* EXERCISE TASK 1: List every person mentioned by name in the passage below about Bowdoin's new professorships.
* EXERCISE TASK 2: According to the passage below about Bowdoin's new professorships, on what date is Safa Zaki due to take the reins as president?
* EXERCISE TASK 3: Carry on the passage below about Bowdoin's new professorships, starting after its final sentence.

* SOURCE EXCERPT:

---

The new positions, which are fully funded by donors, will focus on the interdisciplinary study of race, racism and racial justice and across themes of environmental justice and belonging, citizenship and freedom.
“Our new colleagues in these important professorships will benefit the College in several critical ways,” said Clayton Rose, the school’s outgoing president. “They are poised to bring new and dynamic intellectual insights to campus and enhance our students’ understanding of crucial issues as we prepare them to become leaders.
The announcement comes weeks before Rose's last day as Bowdoin's president on June 30, wrapping up an eight-year tenure. He will be succeeded by Safa Zaki, who is due to take the reins on July 1.
The idea for the four new chairs emerged from conversations that took place across campus in the wake of George Floyd’s murder in 2020, and a sense of the need for a public reckoning with the nation's history of racial injustice, said Jennifer Scanlon, Bowdoin's dean for academic affairs.
"We felt an urgency to do all we could to do to help our students develop the tools to think through complex problems of race, racism and racial justice,” Scanlon said. “Although the college had been engaged in this work for some time, we recognized the need for a renewed, purposeful and deliberate commitment to the role of higher education in imagining, exploring, and fostering change.”

---

* ENTRIES:
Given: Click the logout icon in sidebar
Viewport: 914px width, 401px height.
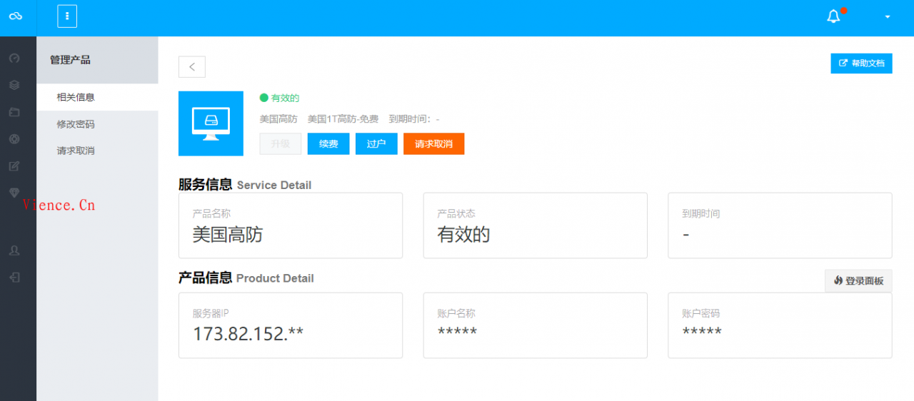Looking at the screenshot, I should [14, 278].
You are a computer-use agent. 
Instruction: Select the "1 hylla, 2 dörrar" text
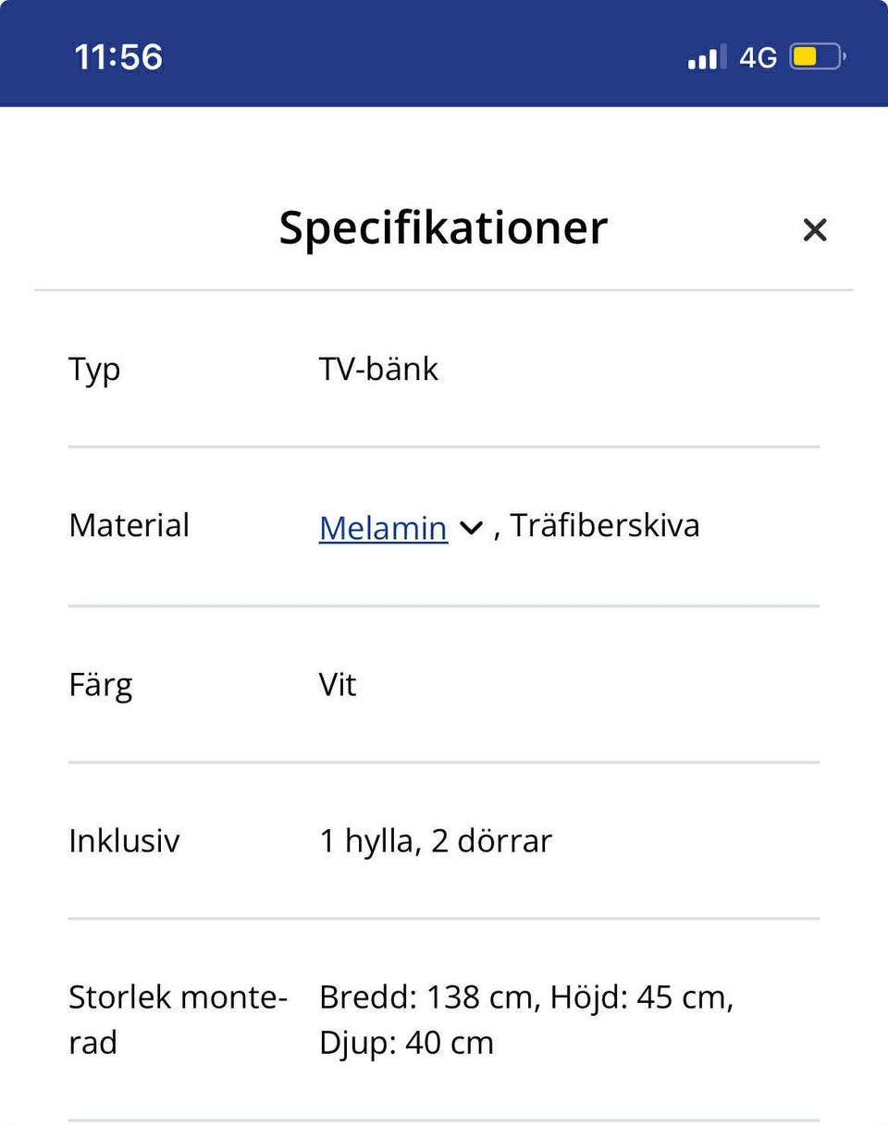[x=435, y=841]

---

* TASK OUTPUT 1:
Clayton Rose
Safa Zaki
George Floyd
Jennifer Scanlon

* TASK OUTPUT 2: July 1

* TASK OUTPUT 3:
The four new appointments follow a nationwide search. They include Jamella Gow as the Rasuli Lewis Assistant Professor of Sociology; Allison Guess as the Iris W. Davis Assistant Professor of Environmental Studies; Michele Reid-Vazquez as the E. Frederic Morrow Associate Professor of Latin American, Caribbean, and Latinx Studies and Africana Studies; and Bianca Williams as the Matthew D. Branche Associate Professor of Africana Studies and Anthropology.
The four new chairs are in memory of Matthew D. Branche, the first Black student to serve as class president at Bowdoin and to be pledged by a chapter of a national fraternity with a membership policy of racial exclusion; Iris W. Davis, a student leader in the early days of coeducation at Bowdoin; Rasuli Lewis, a founder and leader of the Harlem Children’s Zone, and one of the creators of the Peace March and a leader of the Peacemakers program; and E. Frederic Morrow, the first Black person to hold an executive position in the White House.
Full biographies of the newly appointed faculty members and the alumni honored by their appointments are available here.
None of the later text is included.